Analyze performance in Azure AI Search

This article describes the tools, behaviors, and approaches for analyzing query and indexing performance in Azure AI Search.

Develop baseline numbers

In any large implementation, it's critical to do a performance benchmarking test of your Azure AI Search service before you roll it into production. You should test both the search query load that you expect, but also the expected data ingestion workloads (if possible, run both workloads simultaneously). Having benchmark numbers helps to validate the proper search tier, service configuration, and expected query latency.

To develop benchmarks, we recommend the azure-search-performance-testing (GitHub) tool.

To isolate the effects of a distributed service architecture, try testing on service configurations of one replica and one partition.
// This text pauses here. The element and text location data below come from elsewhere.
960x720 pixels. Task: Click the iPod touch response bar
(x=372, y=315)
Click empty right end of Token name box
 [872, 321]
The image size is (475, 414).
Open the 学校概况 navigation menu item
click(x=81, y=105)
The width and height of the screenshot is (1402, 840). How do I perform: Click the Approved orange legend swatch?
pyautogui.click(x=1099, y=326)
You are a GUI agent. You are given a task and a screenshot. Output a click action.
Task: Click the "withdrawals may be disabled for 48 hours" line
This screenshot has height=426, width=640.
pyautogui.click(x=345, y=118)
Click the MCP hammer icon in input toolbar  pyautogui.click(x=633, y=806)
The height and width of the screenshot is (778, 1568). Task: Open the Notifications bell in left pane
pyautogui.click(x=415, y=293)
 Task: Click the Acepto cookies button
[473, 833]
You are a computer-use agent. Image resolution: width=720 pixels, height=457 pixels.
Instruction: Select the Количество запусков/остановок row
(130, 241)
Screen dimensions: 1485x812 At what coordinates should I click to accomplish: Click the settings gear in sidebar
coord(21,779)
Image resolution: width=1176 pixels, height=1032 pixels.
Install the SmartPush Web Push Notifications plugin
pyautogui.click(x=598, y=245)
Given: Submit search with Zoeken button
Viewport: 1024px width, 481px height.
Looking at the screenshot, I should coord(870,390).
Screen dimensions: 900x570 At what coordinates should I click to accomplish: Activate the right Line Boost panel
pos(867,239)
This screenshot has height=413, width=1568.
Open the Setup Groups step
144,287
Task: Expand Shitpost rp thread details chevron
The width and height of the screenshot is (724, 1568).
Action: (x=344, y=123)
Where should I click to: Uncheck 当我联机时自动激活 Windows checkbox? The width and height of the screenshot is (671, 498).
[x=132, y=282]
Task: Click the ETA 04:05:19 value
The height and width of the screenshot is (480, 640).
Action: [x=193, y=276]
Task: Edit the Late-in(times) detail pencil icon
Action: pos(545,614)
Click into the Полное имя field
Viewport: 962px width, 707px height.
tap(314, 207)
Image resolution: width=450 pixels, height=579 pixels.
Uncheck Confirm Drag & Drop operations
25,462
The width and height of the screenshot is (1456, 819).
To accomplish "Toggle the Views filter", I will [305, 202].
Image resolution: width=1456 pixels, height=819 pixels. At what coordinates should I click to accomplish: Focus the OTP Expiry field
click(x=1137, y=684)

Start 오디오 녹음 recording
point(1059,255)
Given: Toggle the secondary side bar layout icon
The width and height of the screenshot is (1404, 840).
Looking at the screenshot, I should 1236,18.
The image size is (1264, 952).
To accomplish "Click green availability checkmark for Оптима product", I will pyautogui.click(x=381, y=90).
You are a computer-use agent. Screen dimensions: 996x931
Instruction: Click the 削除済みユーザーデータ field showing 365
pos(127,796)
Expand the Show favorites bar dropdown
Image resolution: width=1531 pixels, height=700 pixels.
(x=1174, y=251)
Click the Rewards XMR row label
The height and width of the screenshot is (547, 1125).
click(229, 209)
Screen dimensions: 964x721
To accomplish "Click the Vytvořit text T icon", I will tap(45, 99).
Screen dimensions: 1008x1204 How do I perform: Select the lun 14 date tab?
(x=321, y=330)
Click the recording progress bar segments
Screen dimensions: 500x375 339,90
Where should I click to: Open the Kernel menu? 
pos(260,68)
For the Storage Optimized tiers (L1 and L2), you should expect a lower query throughput and higher latency than the Standard tiers.

Use resource logging

The most important diagnostic tool at an administrator's disposal is resource logging. Resource logging is the collection of operational data and metrics about your search service. Resource logging is enabled through Azure Monitor. There are costs associated with using Azure Monitor and storing data, but if you enable it for your service, it can be instrumental in investigating performance issues.

The following image shows the chain of events in a query request and response. Latency can occur at any one of them, whether during a network transfer, processing of content in the app services layer, or on a search service. A key benefit of resource logging is that activities are logged from the search service perspective, which means that the log can help you determine if the performance issue is due to problems with the query or indexing, or some other point of failure.

Chain of logged events

Resource logging gives you options for storing logged information. We recommend using Log Analytics so that you can execute advanced Kusto queries against the data to answer many questions about usage and performance.

On your search service portal pages, you can enable logging through Diagnostic settings, and then issue Kusto queries against Log Analytics by choosing Logs. To learn how to send resource logs to a Log Analytics workspace where you can analyze them with log queries, see Collect and analyze resource logs from an Azure resource.

Throttling behaviors

Throttling occurs when the search service is at capacity. Throttling can occur during queries or indexing. From the client side, an API call results in a 503 HTTP response when it has been throttled. During indexing, there's also the possibility of receiving a 207 HTTP response, which indicates that one or more items failed to index. This error is an indicator that the search service is getting close to capacity.

As a rule of thumb, try to quantify the amount of throttling and any patterns. For example, if one search query out of 500,000 is throttled, it might not be worth investigating. However, if a large percentage of queries is throttled over a period, this would be a greater concern. By looking at throttling over a period, it also helps to identify time frames where throttling might more likely occur and help you decide how to best accommodate that.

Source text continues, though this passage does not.